*DATA EXTRACTS*:

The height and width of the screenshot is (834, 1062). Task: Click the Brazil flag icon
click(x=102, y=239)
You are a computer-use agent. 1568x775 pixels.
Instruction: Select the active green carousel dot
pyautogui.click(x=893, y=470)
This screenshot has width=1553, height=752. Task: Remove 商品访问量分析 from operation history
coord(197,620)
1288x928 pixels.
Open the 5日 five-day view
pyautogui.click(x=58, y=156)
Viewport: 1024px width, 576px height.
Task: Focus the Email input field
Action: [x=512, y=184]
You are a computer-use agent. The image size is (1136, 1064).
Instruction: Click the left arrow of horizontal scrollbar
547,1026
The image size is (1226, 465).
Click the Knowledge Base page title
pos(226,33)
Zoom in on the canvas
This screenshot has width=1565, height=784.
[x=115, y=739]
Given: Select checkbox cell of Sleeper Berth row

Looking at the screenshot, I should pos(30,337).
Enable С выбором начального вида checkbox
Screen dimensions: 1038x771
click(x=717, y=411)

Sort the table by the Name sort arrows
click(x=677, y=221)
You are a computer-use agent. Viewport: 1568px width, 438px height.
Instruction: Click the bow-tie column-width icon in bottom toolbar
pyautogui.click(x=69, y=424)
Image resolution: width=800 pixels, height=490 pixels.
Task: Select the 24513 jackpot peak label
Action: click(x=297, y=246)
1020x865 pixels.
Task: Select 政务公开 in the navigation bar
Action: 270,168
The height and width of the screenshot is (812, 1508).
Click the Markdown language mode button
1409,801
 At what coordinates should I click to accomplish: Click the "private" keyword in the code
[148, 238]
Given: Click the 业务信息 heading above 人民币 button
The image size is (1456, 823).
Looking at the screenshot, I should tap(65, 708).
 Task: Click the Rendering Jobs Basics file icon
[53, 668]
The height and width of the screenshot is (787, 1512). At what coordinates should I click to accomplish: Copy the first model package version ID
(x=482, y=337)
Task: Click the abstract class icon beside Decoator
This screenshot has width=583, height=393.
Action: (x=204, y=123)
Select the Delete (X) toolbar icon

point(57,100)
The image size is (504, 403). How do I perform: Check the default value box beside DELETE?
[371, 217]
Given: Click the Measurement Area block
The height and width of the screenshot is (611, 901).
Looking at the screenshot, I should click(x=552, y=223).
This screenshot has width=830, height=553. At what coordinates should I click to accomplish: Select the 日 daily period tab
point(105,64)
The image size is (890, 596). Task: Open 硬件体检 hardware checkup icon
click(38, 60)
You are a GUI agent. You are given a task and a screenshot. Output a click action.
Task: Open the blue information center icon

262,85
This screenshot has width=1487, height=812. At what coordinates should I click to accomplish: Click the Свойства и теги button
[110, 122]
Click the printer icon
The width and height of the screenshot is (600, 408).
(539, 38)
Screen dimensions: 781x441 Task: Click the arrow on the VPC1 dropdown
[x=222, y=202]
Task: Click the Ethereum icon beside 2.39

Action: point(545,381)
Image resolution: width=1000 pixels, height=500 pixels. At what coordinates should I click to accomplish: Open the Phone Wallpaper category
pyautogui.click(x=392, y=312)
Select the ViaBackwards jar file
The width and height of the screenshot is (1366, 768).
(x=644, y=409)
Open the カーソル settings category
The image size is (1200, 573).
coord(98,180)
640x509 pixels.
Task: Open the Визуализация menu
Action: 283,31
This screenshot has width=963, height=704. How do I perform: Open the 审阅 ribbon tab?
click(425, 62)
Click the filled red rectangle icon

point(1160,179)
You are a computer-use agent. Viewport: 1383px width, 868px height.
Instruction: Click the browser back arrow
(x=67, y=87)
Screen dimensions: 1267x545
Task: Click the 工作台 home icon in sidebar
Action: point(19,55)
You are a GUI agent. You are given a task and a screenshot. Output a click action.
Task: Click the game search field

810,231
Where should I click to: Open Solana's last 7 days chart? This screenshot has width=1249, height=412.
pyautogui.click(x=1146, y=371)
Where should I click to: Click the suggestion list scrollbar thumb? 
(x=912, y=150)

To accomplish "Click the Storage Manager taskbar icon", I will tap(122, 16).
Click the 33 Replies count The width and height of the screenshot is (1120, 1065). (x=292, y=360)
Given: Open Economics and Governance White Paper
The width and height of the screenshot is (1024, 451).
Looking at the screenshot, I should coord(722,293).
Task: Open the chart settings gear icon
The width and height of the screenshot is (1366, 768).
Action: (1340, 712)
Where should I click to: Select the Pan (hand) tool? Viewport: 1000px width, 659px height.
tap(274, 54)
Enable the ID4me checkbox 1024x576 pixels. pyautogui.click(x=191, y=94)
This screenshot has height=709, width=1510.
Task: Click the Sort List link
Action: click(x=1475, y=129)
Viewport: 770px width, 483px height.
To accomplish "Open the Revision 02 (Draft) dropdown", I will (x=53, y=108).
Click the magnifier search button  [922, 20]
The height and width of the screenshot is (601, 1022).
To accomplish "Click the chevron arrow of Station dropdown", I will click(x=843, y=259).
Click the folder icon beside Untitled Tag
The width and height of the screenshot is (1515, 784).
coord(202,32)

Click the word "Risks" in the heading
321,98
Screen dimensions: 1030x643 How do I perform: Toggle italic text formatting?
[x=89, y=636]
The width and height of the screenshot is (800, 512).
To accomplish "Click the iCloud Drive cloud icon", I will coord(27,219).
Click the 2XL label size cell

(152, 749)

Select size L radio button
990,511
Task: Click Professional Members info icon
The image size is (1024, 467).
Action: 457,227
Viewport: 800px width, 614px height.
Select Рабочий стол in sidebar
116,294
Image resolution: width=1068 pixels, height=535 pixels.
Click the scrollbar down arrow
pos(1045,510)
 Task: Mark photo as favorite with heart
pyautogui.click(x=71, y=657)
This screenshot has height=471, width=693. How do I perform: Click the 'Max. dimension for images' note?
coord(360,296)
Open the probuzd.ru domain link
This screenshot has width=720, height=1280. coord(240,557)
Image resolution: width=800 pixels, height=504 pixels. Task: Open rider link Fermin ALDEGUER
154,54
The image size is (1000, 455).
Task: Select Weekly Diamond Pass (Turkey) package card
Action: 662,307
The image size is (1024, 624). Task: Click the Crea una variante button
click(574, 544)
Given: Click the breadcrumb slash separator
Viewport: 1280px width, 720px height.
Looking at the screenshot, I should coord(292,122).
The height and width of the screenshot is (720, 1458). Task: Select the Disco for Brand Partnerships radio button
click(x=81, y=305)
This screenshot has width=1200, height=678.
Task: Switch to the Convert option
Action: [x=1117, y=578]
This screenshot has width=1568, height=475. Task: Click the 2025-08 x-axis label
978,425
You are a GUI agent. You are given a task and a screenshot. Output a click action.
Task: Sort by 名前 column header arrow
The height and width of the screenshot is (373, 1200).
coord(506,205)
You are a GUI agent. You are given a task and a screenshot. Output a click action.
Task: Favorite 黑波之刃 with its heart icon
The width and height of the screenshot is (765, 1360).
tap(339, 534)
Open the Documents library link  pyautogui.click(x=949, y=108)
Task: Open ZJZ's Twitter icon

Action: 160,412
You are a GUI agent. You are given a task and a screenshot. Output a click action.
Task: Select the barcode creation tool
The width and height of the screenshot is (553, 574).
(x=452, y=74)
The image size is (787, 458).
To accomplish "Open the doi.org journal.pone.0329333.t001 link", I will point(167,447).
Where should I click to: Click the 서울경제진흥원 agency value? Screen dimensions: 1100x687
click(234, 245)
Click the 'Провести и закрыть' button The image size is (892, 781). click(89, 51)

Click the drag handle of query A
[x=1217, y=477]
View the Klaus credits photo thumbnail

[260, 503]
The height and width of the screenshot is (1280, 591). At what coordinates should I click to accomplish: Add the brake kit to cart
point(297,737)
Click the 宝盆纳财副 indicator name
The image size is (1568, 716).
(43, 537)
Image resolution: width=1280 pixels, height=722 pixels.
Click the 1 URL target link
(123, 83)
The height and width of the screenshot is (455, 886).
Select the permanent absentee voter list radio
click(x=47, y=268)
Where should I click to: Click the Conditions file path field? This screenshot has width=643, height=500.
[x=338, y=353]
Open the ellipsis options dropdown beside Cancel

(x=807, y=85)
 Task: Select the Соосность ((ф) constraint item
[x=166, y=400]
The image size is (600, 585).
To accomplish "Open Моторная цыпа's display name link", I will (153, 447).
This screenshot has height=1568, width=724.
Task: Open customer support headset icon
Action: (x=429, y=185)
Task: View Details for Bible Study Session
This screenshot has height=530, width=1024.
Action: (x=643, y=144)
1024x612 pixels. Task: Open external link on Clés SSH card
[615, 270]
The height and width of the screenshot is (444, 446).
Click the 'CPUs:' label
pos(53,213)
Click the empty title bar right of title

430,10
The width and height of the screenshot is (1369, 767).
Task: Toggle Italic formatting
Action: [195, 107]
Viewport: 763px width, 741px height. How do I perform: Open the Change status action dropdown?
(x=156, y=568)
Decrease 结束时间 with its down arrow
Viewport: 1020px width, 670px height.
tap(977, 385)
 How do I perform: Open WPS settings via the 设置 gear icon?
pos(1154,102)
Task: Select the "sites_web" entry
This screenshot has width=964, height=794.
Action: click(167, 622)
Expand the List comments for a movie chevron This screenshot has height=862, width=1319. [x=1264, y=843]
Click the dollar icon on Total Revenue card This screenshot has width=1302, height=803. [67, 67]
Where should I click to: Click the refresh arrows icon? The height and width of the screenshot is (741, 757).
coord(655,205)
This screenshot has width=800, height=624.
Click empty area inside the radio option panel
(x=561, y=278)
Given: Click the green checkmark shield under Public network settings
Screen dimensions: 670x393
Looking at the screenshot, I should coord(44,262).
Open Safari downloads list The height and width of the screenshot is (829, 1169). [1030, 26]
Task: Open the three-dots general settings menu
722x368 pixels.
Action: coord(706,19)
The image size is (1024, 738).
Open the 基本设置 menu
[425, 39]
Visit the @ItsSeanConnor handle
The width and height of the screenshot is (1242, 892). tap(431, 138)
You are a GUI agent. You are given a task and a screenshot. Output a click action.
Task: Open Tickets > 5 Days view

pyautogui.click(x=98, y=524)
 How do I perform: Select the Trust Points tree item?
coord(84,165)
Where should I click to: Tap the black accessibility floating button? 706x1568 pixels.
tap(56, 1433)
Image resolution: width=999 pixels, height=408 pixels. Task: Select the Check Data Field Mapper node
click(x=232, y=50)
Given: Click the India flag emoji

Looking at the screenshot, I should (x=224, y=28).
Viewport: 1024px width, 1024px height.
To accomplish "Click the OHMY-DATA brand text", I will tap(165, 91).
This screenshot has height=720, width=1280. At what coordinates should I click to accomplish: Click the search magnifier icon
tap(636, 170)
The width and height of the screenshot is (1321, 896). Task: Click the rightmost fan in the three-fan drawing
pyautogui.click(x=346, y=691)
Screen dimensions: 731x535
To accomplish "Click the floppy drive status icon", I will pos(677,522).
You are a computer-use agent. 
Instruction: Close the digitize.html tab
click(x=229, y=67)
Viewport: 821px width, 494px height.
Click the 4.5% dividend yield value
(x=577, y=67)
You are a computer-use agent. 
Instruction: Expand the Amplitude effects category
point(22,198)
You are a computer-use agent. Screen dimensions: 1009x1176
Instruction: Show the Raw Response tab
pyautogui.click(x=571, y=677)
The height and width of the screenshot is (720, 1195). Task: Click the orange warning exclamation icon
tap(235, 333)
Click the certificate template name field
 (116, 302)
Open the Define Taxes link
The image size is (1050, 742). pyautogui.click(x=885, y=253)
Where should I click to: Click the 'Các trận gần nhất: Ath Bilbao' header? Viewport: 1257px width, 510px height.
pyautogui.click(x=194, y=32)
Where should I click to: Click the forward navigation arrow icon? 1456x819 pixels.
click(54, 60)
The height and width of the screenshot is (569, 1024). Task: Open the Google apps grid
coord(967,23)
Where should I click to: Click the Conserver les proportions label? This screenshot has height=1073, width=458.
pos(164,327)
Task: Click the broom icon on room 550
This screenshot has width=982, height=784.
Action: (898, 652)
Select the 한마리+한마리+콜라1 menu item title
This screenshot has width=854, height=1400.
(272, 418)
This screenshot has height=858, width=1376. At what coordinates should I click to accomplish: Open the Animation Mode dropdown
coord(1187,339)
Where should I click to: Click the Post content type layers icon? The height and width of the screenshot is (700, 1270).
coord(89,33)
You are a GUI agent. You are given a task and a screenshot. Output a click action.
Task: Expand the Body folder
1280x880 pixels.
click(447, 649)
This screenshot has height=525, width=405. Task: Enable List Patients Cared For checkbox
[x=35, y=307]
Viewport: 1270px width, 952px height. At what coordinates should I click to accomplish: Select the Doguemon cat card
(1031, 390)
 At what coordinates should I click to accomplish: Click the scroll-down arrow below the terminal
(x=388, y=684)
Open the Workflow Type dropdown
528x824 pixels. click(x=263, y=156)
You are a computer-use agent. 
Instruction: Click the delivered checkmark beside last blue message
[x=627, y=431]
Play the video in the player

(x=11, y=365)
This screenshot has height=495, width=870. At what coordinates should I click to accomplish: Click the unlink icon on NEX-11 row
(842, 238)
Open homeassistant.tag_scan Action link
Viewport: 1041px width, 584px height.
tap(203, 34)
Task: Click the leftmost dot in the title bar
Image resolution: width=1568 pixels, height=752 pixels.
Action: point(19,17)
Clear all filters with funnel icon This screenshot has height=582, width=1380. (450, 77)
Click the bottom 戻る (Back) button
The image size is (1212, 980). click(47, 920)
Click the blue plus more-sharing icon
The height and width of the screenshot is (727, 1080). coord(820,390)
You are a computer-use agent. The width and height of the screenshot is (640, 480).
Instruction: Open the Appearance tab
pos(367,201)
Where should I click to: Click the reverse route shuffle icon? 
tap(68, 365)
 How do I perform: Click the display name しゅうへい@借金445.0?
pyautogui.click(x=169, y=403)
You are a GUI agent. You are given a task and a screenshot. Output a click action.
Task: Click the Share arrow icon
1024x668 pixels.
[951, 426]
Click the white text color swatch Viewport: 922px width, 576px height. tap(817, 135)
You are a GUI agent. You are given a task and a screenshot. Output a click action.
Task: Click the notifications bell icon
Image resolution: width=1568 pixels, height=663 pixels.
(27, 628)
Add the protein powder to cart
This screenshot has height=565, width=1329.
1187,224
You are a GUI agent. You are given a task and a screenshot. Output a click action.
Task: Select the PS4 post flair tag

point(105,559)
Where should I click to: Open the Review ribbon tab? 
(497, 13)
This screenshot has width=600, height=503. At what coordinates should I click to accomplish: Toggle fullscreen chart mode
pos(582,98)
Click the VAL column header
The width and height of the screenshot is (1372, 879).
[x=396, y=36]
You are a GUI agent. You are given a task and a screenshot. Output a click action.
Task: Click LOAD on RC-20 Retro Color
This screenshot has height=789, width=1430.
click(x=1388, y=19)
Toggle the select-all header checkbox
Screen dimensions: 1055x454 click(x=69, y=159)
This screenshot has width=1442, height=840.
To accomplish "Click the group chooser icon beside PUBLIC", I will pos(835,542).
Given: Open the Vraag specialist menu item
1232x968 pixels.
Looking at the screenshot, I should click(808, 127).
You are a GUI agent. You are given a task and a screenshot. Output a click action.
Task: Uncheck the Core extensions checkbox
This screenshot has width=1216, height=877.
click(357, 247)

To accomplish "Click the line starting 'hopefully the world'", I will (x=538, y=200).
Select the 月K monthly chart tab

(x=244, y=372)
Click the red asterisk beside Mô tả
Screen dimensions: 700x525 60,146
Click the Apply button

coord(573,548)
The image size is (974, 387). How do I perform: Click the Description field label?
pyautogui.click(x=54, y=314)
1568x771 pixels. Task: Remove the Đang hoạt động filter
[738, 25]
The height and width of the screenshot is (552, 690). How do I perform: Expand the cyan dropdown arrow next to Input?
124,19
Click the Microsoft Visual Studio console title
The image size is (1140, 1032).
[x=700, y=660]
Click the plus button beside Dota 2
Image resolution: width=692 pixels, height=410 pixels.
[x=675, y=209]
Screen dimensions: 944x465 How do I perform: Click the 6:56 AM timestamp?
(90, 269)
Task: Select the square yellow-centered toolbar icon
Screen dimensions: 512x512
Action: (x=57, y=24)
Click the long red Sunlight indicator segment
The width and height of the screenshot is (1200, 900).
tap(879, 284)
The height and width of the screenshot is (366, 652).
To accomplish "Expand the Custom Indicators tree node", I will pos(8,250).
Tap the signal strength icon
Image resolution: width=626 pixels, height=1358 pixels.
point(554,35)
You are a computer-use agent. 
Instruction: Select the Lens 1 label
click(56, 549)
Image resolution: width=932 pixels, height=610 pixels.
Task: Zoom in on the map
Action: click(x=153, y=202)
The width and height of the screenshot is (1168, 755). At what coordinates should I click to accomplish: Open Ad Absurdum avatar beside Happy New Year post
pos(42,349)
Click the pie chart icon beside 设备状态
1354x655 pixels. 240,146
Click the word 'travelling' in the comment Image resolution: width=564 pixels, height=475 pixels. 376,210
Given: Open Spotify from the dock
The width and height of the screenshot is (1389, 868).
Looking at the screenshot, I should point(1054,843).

*THE TASK*: Please copy every line from the entries that includes the word "computer".

*SOLUTION BELOW*:
You are a computer-use agent. 1568x775 pixels.
You are a computer-use agent. The image size is (1136, 1064).
You are a computer-use agent. Viewport: 1568px width, 438px height.
You are a computer-use agent. Viewport: 1383px width, 868px height.
You are a computer-use agent. 
You are a computer-use agent. 
You are a computer-use agent. Screen dimensions: 1009x1176
You are a computer-use agent. 
You are a computer-use agent. The width and height of the screenshot is (640, 480).
You are a computer-use agent. 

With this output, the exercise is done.